In an instant, my desire to be anything like David Blaine vanished. It is much easier to me, and rather than running from that fact, I gradually learned to accept it, and more, be thankful for it. Extremes breed extremes. Sure, the sword that has been endlessly steeped in fire and annealed into fortitude is strong, but that process is violent and unpleasant. It is easy to admire that fortitude and to think oneself less than someone who has endured what it takes to achieve it, but few healthy people would choose it. 

Last night I watched Derek's Delguadio's show. In many ways, his theme was similar to a show I wrote and performed years ago in NY called ADD-Lightful, about the challenges of articulating an identity when none of the words seem to fit. Magician? Nope. Conjuror? Bad branding. Sleight of hand Artist? Come again? Transcendental artist? Thesaurus please. And this struggle is not inconsequential when we live in a society that often asks us to define ourselves by what we do. Derek's show does an excellent and poignant job of examining this question, and the magic is truly wonderful. His acting was also terrific and a bit of a revelation.

Nothing is a pure accident. In my show, years ago I toured audiences through various chapters of my life. At one point I thought I would be a magician, then a singer, then a life coach, then a real estate developer, then a guitarist, and so on. The goal was to tell personal stories of hardship, joy, exploration, and revelation. Derek's tail, again similar in thematically, is more painful. His father ran off before he was born out of wedlock. His mother supported them and he longed for the day when he might meet his dad. One night, he tells, he awakens to find his mother on the couch kissing another woman. Sadly, a community of homophobes turns on them, slanders her to his face, and eventually leads to their relocation. 
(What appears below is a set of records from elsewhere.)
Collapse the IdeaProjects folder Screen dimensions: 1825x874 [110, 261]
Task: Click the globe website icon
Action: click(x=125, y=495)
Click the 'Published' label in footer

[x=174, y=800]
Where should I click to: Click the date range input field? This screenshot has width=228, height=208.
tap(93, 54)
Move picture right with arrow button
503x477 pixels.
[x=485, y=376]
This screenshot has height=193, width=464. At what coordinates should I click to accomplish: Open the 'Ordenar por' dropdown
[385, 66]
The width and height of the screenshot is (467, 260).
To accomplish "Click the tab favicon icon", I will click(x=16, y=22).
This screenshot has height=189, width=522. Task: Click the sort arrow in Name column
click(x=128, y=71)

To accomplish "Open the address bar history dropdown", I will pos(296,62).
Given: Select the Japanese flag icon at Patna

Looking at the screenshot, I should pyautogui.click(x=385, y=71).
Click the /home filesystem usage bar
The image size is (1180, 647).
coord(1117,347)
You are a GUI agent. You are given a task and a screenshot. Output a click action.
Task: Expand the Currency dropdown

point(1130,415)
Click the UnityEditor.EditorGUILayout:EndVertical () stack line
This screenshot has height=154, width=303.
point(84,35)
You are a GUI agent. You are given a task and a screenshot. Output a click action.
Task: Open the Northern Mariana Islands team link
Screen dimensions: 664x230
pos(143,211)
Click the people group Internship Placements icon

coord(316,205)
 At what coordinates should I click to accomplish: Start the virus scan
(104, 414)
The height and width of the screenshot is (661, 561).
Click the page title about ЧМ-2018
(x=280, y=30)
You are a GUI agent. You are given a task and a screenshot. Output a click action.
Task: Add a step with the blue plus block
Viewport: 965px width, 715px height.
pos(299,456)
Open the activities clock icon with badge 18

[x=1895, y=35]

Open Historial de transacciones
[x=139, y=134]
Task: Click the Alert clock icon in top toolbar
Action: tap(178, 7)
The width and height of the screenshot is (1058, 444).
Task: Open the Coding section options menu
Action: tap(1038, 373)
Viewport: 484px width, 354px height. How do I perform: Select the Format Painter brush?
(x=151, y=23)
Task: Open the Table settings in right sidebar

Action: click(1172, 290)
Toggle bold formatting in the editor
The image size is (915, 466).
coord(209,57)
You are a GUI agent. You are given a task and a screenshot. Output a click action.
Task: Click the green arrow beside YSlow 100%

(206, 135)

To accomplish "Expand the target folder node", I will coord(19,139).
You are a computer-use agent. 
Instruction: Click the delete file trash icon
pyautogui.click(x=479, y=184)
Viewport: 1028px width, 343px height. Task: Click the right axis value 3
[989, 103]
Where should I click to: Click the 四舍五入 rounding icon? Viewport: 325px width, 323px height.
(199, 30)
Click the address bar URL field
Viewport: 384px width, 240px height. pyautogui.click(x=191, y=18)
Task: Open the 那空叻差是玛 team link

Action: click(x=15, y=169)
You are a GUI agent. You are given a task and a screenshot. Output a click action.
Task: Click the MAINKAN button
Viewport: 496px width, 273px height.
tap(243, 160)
Hearing the story was painful, and Derek appears in pain throughout the performance, almost as if his belief, rational from his perspective, is that the journey of self exploration MUST be fraught with pain. This is where we diverge. To me, the existential sadness of identity crisis is nearly synonymous with the human condition, a basic ennui that we all feel from time to time but do not let define us. My tail was full of jokes, and moments of magic that dazzled and delighted as I worked to provide my audiences with a vacation from their problems. Derek's tail indulges the part of ourselves that falls pray to a destructive inner voice, without providing a coherent hope that there is light at the end of the tunnel, or a corresponding to joy that offsets the pain. Perhaps this is the case, and certainly the show has resonated for so many that saw and loved it. And I enjoyed it as well. It is only a matter of stylistic difference that I bring it up here: until I have transformed or transmogrified the pain that often motivates art into something uplifting, I do not perform it. It happens to be my artistic sensibility to spread light, even while I value artists that expertly mine the darkness.

All told, I unequivocally recommend seeing Derek's show. I hope that it provided him joy, remuneration, and a modicum of catharsis.